Marbury v. Madison (John Marshall, 4-0, 1803)

On his final day in office in 1801, John Adams signed commissions for 42 federal judges (the so-called "midnight judges"). His successor, Thomas Jefferson, opted to not deliver most of the commissions. One appointee, ----- -----, sued the new secretary of state, ----- -----, to force the delivery of his commission. The Judiciary Act of 1789 had granted the court original jurisdiction in such cases, but the Constitution did not. The court ruled that the Judiciary Act conflicted with the Constitution and was therefore void. Therefore ----- request was denied for lack of jurisdiction. This case established the principle of judicial review, the power of the court to nullify unconstitutional laws.

Schenck v.
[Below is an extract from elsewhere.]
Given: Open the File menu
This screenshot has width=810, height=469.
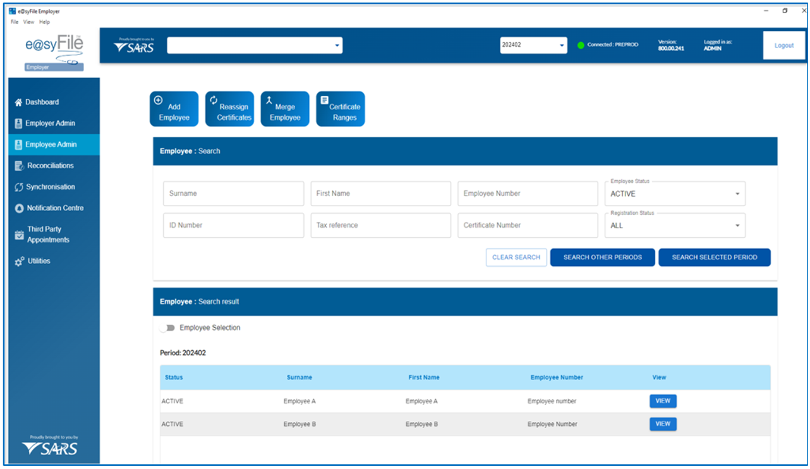Looking at the screenshot, I should click(15, 22).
United States (Oliver Wendell Holmes Jr., Chief Justice Edward White, 9-0, 1919)

The Espionage Act of 1917 prohibited — among other things — any attempt to inhibit recruitment by the U.S. Armed Forces. ----- ----- was a Socialist who opposed conscription and distributed literature urging readers to resist the draft. Follwing his arrest and conviction, he appealed, claiming that his advocacy was protected speech covered by the First Amendment. Writing for a unanimous court, Justice Holmes claimed the First Amendment does not protect speech that creates a "clear and present danger," and that "the most stringent protection of free speech would not protect a man in falsely shouting 'fire' in a theatre."
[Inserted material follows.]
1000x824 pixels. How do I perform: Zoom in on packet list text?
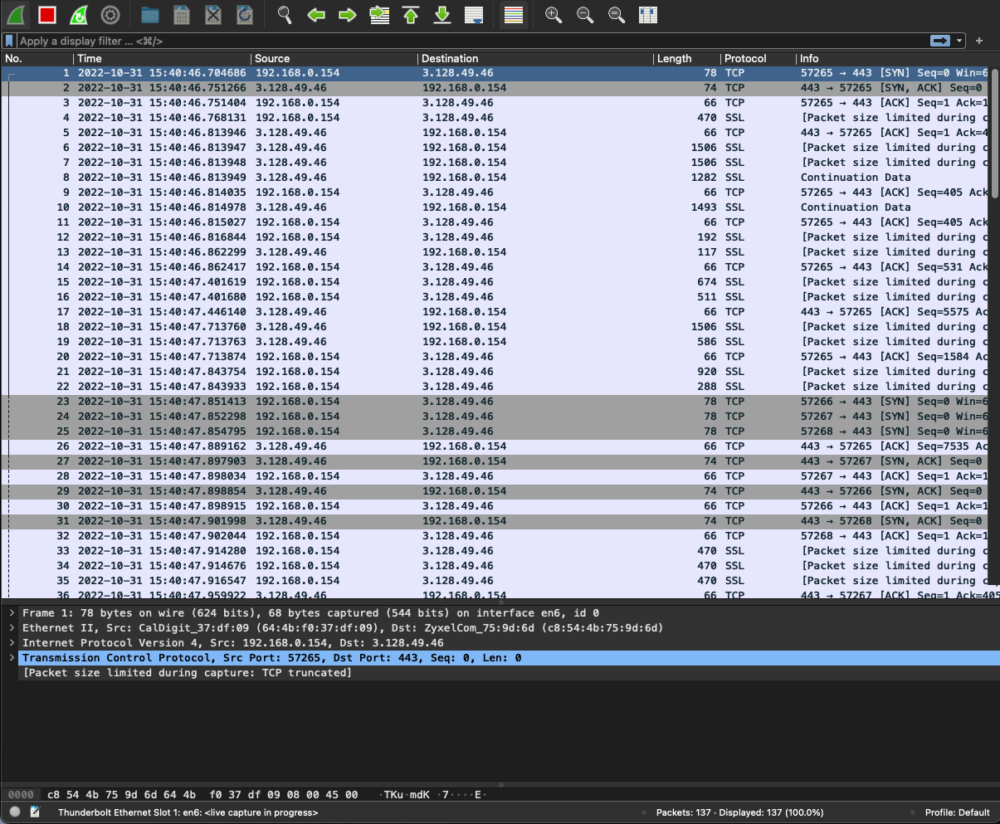tap(554, 15)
Hammer v. Dagenhart (William R. Day, Edward Douglass White, 5-4, 1918)

The Keating-Owen Act prohibited the interstate sale of goods produced by child labor, leading ----- ----- to sue U.S. attorney - - ----- in Charlotte since his two sons would be put out of work. The court ruled that the federal government did not have the right to regulate child labor; Oliver Wendell Holmes wrote a notable dissent focusing on the lack of proper state regulation. The case was overturned by the 1941 case U.S. v. Darby Lumber Company case upholding the Fair Labor Standards Act.
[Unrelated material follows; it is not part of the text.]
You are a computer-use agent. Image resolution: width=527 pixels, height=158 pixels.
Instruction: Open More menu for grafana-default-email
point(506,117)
Brown v. Board of Education of Topeka, Kansas (Earl Warren, 9-0, 1954)

The suit was filed on behalf of ----- -----, a third grader, who had to walk a mile to a blacks-only school when a whites-only school was much closer. Future Supreme Court Justice Thurgood Marshall argued the case for the plaintiff. The court overturned Plessy v. Ferguson and ruled that "separate but equal" facilities were not constitutional. A second case in 1955 required that desegregation proceed "with all deliberate speed" but Southern schools were notoriously slow in complying; it was not until 1970 that a majority had complied with the ruling.

Ex Parte Merryman (Roger Taney, 1861)

This was not actually a Supreme Court case, but a federal court case heard by Chief Justice Roger Taney while "circuit-riding" when the court was not in session. Lieutenant ----- ----- of the Maryland cavalry took an active role in evicting Union soldiers from Maryland following the attack on Fort Sumter. Abraham Lincoln declared a secret suspension of the writ of habeas corpus and had a number of opposition leaders, including -----, arrested. Taney found the president had acted unconstitutionally (only Congress can suspend the writ), but Lincoln simply ignored his ruling.

Stanley Milgram (American, 1933-1984)

Though he did the work that created the idea of "six degrees of separation" and the "lost-letter" technique, he is mainly remembered for his experiments on obedience to authority that he performed at Yale in 1961-1962. ----- found that two thirds of his subjects were willing to administer terrible electric shocks to innocent, protesting human beings simply because a researcher told them the experimental protocol demanded it.

Adam Smith (Scottish, 1723-1790)

Though he wrote on nearly every subject of moral and social philosophy, he is basically remembered as the author of An Inquiry into the nature and causes of the Wealth of Nations (1776) and as the creator of the metaphor of the "invisible hand." This work more-or-less single-handedly founded the Classical school of economics.